- PROBLEM
Retype the listing character for character, from its first line through the line containing "[x=94, y=773]", including both.

=== PROVIDED MATERIAL ===

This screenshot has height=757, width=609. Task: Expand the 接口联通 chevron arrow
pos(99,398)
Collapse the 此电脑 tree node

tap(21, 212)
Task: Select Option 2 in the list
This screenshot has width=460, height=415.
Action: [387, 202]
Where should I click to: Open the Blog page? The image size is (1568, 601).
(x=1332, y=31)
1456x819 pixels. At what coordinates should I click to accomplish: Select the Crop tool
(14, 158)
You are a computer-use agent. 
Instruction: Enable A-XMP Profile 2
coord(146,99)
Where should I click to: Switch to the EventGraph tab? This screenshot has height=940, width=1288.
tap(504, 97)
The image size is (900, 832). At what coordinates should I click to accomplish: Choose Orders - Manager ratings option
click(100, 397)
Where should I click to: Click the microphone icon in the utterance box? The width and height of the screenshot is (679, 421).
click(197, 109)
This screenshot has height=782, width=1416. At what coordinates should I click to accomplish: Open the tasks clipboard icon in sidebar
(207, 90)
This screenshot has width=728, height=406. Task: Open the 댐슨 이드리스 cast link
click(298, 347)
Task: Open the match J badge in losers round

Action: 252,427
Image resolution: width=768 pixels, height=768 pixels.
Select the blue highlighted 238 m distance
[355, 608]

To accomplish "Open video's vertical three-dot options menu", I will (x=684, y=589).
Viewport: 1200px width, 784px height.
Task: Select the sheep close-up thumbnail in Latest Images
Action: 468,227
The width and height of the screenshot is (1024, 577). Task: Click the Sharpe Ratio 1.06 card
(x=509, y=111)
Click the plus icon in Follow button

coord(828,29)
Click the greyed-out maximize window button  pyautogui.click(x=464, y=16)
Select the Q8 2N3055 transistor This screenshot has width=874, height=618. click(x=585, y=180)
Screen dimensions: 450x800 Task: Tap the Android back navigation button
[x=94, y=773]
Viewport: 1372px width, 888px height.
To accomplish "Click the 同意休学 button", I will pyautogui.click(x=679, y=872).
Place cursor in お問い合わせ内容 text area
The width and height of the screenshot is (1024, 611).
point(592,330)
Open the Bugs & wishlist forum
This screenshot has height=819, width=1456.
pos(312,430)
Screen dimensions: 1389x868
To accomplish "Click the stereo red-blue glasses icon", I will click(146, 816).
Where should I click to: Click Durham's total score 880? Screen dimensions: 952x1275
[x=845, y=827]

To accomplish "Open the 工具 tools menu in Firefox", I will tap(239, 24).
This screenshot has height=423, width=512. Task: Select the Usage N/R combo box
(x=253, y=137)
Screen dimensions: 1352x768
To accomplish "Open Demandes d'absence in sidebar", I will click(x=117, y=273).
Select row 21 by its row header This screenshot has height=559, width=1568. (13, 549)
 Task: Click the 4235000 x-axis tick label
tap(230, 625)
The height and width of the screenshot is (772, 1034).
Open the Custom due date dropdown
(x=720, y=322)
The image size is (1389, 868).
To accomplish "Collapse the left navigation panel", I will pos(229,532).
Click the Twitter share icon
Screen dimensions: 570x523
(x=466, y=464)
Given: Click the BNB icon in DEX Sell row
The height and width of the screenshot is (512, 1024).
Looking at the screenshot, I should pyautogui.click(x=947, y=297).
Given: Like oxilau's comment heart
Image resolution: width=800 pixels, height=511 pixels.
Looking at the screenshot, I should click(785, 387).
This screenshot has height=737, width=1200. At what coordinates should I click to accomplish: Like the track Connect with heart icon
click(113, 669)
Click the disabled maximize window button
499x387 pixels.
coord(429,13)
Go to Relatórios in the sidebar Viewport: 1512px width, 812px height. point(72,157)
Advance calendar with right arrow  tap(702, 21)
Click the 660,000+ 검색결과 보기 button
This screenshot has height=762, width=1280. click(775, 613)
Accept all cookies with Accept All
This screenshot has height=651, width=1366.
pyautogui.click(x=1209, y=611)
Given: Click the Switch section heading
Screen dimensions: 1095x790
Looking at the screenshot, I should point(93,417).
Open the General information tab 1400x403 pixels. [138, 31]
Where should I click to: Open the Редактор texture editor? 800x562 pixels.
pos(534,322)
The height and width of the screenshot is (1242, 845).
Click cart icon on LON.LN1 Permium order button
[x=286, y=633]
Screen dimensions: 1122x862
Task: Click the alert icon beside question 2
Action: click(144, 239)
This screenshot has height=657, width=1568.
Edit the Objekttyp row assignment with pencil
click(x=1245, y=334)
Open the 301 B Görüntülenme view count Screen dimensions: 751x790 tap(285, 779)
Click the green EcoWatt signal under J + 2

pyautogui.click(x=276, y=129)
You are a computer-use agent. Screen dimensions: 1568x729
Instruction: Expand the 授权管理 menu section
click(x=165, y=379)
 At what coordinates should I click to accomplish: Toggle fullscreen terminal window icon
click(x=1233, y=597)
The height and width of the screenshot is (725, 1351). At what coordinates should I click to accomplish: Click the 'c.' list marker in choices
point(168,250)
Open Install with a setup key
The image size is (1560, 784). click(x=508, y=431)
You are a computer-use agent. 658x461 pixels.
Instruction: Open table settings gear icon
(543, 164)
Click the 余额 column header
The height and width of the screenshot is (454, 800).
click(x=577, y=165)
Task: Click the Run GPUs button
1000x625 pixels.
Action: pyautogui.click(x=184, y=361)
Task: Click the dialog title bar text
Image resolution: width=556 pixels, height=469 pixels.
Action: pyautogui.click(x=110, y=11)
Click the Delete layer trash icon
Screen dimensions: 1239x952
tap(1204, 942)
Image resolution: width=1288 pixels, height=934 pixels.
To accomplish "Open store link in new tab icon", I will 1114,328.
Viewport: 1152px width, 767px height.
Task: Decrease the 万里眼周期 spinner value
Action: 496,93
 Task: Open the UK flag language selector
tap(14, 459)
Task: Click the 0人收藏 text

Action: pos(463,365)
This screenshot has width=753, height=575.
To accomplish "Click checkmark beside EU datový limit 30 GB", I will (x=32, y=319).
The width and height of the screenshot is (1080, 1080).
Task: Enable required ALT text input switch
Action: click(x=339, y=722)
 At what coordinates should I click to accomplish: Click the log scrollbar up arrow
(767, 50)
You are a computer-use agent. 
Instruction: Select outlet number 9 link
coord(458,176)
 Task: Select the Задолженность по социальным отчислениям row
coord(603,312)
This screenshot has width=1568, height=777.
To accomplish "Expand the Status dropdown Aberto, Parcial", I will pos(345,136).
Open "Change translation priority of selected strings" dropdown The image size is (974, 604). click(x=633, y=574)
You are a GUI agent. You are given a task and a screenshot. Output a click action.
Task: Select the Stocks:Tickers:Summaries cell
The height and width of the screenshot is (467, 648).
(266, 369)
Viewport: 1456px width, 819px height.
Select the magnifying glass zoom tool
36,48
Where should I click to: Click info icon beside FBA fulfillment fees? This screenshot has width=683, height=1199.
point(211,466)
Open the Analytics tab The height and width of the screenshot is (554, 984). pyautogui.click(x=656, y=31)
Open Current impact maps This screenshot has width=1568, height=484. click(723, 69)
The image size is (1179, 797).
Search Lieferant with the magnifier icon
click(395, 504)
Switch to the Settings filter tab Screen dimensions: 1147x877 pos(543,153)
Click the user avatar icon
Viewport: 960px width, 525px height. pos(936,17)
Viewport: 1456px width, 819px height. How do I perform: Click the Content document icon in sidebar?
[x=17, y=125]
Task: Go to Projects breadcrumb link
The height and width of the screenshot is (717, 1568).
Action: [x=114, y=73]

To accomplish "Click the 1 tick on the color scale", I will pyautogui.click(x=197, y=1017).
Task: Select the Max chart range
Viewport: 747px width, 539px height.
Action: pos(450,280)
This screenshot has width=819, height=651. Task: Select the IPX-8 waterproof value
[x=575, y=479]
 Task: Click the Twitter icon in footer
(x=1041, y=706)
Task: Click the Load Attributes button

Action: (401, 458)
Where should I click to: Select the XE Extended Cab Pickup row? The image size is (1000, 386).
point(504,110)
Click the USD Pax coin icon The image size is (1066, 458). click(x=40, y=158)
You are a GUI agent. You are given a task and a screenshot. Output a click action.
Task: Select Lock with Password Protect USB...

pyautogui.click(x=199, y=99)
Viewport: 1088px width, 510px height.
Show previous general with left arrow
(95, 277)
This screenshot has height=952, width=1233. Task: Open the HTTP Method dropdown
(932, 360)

===

- COMPLETED TASK
This screenshot has height=757, width=609. Task: Expand the 接口联通 chevron arrow
pos(99,398)
Collapse the 此电脑 tree node

tap(21, 212)
Task: Select Option 2 in the list
This screenshot has width=460, height=415.
Action: [387, 202]
Where should I click to: Open the Blog page? The image size is (1568, 601).
(x=1332, y=31)
1456x819 pixels. At what coordinates should I click to accomplish: Select the Crop tool
(14, 158)
You are a computer-use agent. 
Instruction: Enable A-XMP Profile 2
coord(146,99)
Where should I click to: Switch to the EventGraph tab? This screenshot has height=940, width=1288.
tap(504, 97)
The image size is (900, 832). At what coordinates should I click to accomplish: Choose Orders - Manager ratings option
click(100, 397)
Where should I click to: Click the microphone icon in the utterance box? The width and height of the screenshot is (679, 421).
click(197, 109)
This screenshot has height=782, width=1416. At what coordinates should I click to accomplish: Open the tasks clipboard icon in sidebar
(207, 90)
This screenshot has width=728, height=406. Task: Open the 댐슨 이드리스 cast link
click(298, 347)
Task: Open the match J badge in losers round

Action: 252,427
Image resolution: width=768 pixels, height=768 pixels.
Select the blue highlighted 238 m distance
[355, 608]

To accomplish "Open video's vertical three-dot options menu", I will (x=684, y=589).
Viewport: 1200px width, 784px height.
Task: Select the sheep close-up thumbnail in Latest Images
Action: 468,227
The width and height of the screenshot is (1024, 577). Task: Click the Sharpe Ratio 1.06 card
(x=509, y=111)
Click the plus icon in Follow button

coord(828,29)
Click the greyed-out maximize window button  pyautogui.click(x=464, y=16)
Select the Q8 2N3055 transistor This screenshot has width=874, height=618. click(x=585, y=180)
Screen dimensions: 450x800 Task: Tap the Android back navigation button
[x=94, y=773]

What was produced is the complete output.